▶ **DOCUMENT EXTRACT**:

==============================

While many children experience social anxiety in certain settings, approximately 4 percent experience it so severely that it profoundly affects their lives. They are simply unable to participate in normal social activities.
This debilitating anxiety experienced by children is the focus of a new book by Dr. Christopher Kearney, professor and director of clinical training in the department of psychology, who serves as the director of the UNLV School Refusal and Anxiety Disorders Clinic.
Kearney, who based the book in part on his work at the clinic, delves into the issues involved in this complex problem that often incapacitates the affected children in social settings and deeply concerns their parents.
“Of all the expectations we have regarding our children, a basic one is that they will enjoy being with other people,” Kearney writes. “We hope our children will be generally popular and well liked by classmates, happy to speak to relatives, respectful of others, compliant to adult requests, willing and able to have friends, enthusiastic about attending social events, and cheery and confident with peers.”
Kearney notes, however, that many of the children he sees at the UNLV School Refusal and Anxiety Disorders Clinic have “such strong social anxiety that they have great trouble making friends, going to school, or even speaking to people in public.”
To compound the matter, Kearney says, full appreciation of the problem by the psychology community is relatively recent, dating from the 1980s. Even today, he notes, the prevalence of childhood social phobia is unclear.
In his book, Kearney describes assessment and treatment procedures that he and his colleagues have developed at the clinic and elsewhere. Kearney, who opens the book with a set of examples of the kinds of problems children experience, goes on to define several kinds of social phobias and related disorders. He then reviews the literature relating to the various personality traits–such as introversion, shyness, behavioral inhibition, social withdrawal, and social and performance anxiety–that, in extreme forms, become social phobia. Psychological assessment tools and treatment strategies follow.
Kearney became interested in the psychology of young people as an undergraduate at the State University of New York at Binghamton, while working with youths with autism. His interest in the area expanded in graduate school at the State University of New York at Albany, where he assessed and treated children with anxiety disorders and school refusal behavior at an anxiety disorders clinic.
“I have always enjoyed the challenge of working with children and adolescents,” he says, adding that he hopes the book helps the psychology community better understand the disorders. “To see kids becoming more comfortable socially – going to school, making friends, doing these things for the first time or doing them on a consistent basis for the first time – is very gratifying.”

==============================

▶ **MATERIAL SHOWN**:
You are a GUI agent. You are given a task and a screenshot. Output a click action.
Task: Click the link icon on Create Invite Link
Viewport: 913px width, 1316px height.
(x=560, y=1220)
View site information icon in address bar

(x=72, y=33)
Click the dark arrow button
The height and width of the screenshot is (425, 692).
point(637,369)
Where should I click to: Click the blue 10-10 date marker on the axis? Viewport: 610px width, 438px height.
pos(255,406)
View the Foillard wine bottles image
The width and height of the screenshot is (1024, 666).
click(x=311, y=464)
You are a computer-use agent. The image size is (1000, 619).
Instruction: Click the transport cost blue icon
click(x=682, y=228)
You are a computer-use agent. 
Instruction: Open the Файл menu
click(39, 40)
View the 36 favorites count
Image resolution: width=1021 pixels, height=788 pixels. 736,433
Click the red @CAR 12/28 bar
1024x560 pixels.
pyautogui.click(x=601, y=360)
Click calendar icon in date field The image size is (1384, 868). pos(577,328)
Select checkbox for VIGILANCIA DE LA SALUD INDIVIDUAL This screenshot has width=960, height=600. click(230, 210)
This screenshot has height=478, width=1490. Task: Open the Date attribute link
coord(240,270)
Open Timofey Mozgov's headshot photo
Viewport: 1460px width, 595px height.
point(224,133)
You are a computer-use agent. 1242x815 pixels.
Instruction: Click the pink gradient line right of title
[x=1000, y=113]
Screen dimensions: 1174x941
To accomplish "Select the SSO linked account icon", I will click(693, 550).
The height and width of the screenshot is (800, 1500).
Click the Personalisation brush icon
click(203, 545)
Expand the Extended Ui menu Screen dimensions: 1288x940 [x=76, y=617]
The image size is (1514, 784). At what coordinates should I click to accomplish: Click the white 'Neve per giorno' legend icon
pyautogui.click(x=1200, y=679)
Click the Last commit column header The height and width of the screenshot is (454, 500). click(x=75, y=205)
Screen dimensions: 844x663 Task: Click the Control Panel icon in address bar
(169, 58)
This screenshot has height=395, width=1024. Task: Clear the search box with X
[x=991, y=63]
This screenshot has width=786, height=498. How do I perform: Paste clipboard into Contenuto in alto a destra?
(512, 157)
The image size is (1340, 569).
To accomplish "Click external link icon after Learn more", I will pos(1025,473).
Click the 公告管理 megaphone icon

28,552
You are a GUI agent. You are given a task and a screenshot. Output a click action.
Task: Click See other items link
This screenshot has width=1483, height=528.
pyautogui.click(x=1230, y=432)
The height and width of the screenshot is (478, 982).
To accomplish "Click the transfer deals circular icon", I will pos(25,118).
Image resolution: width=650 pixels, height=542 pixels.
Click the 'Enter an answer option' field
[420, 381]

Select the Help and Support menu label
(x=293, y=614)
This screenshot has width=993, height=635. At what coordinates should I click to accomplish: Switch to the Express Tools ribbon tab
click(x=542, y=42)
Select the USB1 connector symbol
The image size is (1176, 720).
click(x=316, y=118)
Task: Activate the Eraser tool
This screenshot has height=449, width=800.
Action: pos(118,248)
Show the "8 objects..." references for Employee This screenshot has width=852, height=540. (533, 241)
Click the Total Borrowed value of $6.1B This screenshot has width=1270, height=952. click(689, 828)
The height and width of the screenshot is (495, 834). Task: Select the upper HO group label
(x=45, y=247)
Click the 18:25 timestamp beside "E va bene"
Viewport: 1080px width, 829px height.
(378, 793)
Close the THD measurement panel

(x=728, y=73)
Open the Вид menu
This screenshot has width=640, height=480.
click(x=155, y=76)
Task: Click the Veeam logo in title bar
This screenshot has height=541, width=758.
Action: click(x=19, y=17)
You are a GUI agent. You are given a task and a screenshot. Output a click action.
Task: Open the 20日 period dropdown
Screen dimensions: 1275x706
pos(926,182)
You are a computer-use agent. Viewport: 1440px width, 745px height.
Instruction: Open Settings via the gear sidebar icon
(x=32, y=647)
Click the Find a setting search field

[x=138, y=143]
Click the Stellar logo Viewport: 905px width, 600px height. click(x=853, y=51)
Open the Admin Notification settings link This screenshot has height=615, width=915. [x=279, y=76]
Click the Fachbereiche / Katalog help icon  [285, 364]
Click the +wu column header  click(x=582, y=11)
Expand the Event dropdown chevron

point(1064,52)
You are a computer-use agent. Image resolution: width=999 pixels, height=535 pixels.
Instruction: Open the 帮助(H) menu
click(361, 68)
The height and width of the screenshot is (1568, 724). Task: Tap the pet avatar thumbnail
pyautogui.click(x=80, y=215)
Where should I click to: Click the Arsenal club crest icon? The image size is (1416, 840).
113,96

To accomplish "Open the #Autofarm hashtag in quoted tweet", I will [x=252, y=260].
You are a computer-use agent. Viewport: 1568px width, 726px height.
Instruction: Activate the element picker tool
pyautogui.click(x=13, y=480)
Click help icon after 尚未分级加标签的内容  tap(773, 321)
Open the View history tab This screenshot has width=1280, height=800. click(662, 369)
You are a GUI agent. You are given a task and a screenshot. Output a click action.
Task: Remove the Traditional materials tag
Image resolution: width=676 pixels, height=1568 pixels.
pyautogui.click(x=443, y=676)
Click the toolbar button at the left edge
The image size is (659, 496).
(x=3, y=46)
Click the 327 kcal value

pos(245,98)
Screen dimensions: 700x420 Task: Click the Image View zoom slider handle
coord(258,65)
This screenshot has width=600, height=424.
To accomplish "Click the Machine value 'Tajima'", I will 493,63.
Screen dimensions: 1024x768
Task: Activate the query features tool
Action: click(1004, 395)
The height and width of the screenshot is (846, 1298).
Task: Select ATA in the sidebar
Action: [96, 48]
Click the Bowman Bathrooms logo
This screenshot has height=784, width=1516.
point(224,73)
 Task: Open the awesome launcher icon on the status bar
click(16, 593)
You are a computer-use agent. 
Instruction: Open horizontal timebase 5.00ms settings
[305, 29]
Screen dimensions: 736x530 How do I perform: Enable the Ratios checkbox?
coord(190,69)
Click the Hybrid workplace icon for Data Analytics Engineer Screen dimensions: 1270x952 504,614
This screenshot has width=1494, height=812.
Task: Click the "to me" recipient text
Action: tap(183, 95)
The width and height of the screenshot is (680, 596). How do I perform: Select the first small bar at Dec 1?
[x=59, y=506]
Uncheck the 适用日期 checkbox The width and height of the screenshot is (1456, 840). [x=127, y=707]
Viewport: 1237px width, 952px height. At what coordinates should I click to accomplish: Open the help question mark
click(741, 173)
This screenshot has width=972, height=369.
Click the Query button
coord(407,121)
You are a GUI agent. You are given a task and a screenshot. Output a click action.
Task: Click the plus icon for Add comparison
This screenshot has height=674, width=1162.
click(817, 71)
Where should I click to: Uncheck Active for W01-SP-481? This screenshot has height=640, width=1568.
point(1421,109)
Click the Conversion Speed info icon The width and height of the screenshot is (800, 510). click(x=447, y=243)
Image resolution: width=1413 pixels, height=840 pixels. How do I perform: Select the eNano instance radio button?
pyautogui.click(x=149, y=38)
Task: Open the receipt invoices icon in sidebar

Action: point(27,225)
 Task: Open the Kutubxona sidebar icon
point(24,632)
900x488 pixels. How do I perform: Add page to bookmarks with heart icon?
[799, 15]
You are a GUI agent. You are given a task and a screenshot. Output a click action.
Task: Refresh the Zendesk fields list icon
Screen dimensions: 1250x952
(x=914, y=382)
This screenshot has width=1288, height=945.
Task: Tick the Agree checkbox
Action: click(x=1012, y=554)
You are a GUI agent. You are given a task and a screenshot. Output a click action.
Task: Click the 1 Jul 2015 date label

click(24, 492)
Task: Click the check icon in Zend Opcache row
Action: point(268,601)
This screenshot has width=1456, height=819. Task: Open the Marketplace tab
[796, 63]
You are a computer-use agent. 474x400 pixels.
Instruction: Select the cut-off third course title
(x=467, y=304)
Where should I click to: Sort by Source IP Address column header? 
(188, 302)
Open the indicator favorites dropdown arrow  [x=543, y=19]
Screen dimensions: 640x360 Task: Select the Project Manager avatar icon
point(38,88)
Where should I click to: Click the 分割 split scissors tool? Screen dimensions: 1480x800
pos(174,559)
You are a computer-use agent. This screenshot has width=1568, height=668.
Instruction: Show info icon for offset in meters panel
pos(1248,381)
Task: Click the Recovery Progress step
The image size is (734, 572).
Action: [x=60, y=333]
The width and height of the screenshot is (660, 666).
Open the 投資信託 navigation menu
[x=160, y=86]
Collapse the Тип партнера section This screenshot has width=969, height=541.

==============================

▶ **APPLY WHAT YOU READ**:
[A] For the article on childhood social anxiety, decide whether each statement agrees with it: (i) about 4 percent of children experience social anxiety severe enough to profoundly affect their lives; (ii) the psychology community's full appreciation of the problem dates from the 1970s; (iii) Kearney worked with youths with autism while in graduate school at Albany. Answer yes or no for each, and quote the words of the article that decide it.
[B] From the article on childhood social anxiety, extract the passage starting at "Kearney notes, however, that" and ending at "phobia is unclear.".
The listing has no connection to the article on childhood social anxiety.

▶ **EXPECTED RESULTS**:
[A]
(i) Yes: "approximately 4 percent experience it so severely that it profoundly affects their lives"
(ii) No: "dating from the 1980s"
(iii) No: "as an undergraduate at the State University of New York at Binghamton, while working with youths with autism"

[B]
Kearney notes, however, that many of the children he sees at the UNLV School Refusal and Anxiety Disorders Clinic have “such strong social anxiety that they have great trouble making friends, going to school, or even speaking to people in public.”
To compound the matter, Kearney says, full appreciation of the problem by the psychology community is relatively recent, dating from the 1980s. Even today, he notes, the prevalence of childhood social phobia is unclear.